In Kuper’s telling, indifference to law was — and remains — a prominent feature of the all-male Bullingdon Club, a raucous group of wealthy undergrads who gather occasionally to eat, drink and break things at a restaurant of their choosing. Cameron and Johnson, both Bullingdon members, attended a 1987 dinner at which someone tossed a potted plant through a restaurant window.

“The message of the Bullingdon,” Kuper said, “is ‘we make the rules; we can do whatever we want.’ ”

Kuper graduated in 1992 with a degree in history and German, and his future remained on a similar track as the chums when he and others went into what he calls “the rhetoric industries.” With its tradition of narrowly focused curriculums, Oxford had taught them how to read, write and jabber ironically, but little about science, finance or much beyond their major.

Many became journalists, a go-to career for literate generalists with the right credentials.
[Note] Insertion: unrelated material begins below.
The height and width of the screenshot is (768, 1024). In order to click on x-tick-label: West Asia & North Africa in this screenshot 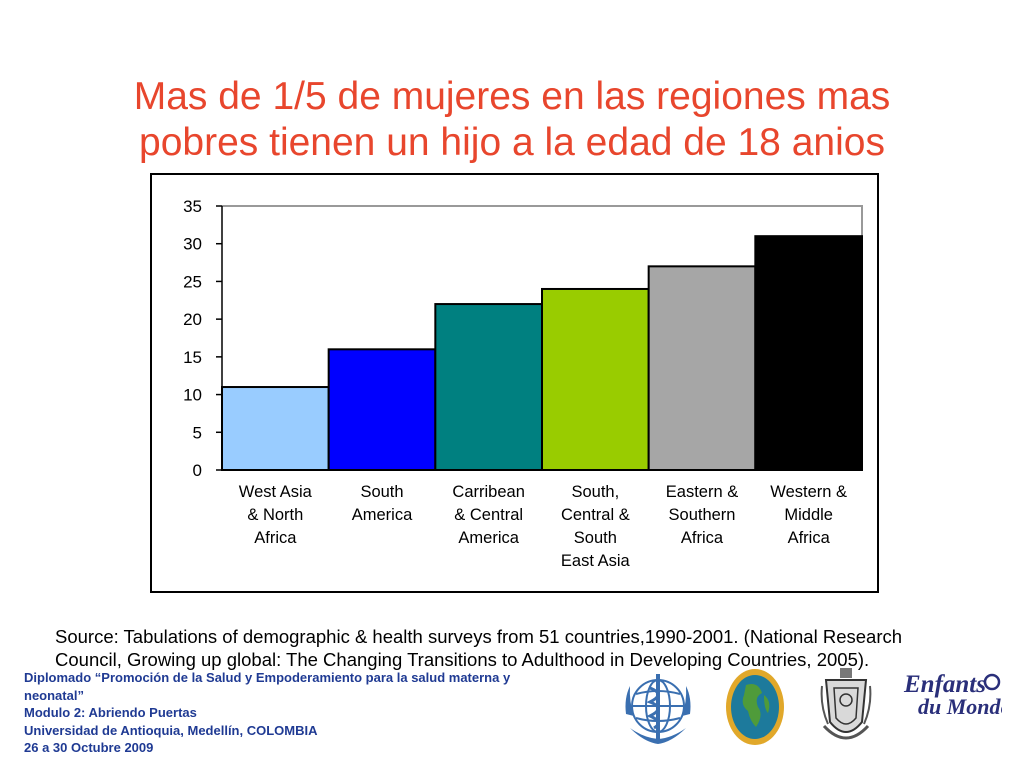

Soon after graduating, Kuper wrote “Soccer Against the Enemy,” a book about the game’s impact on politics, for which he travelled to 22 countries. The game held little interest for the toffs.

“It was scorned, if they thought of it at all,” he said.

He started at the Financial Times in 1995 and spent years writing a sports column. One unstated qualification for the job?

“You needed a degree from Oxford or Cambridge,” he said. “At the time, it was basically a requirement.”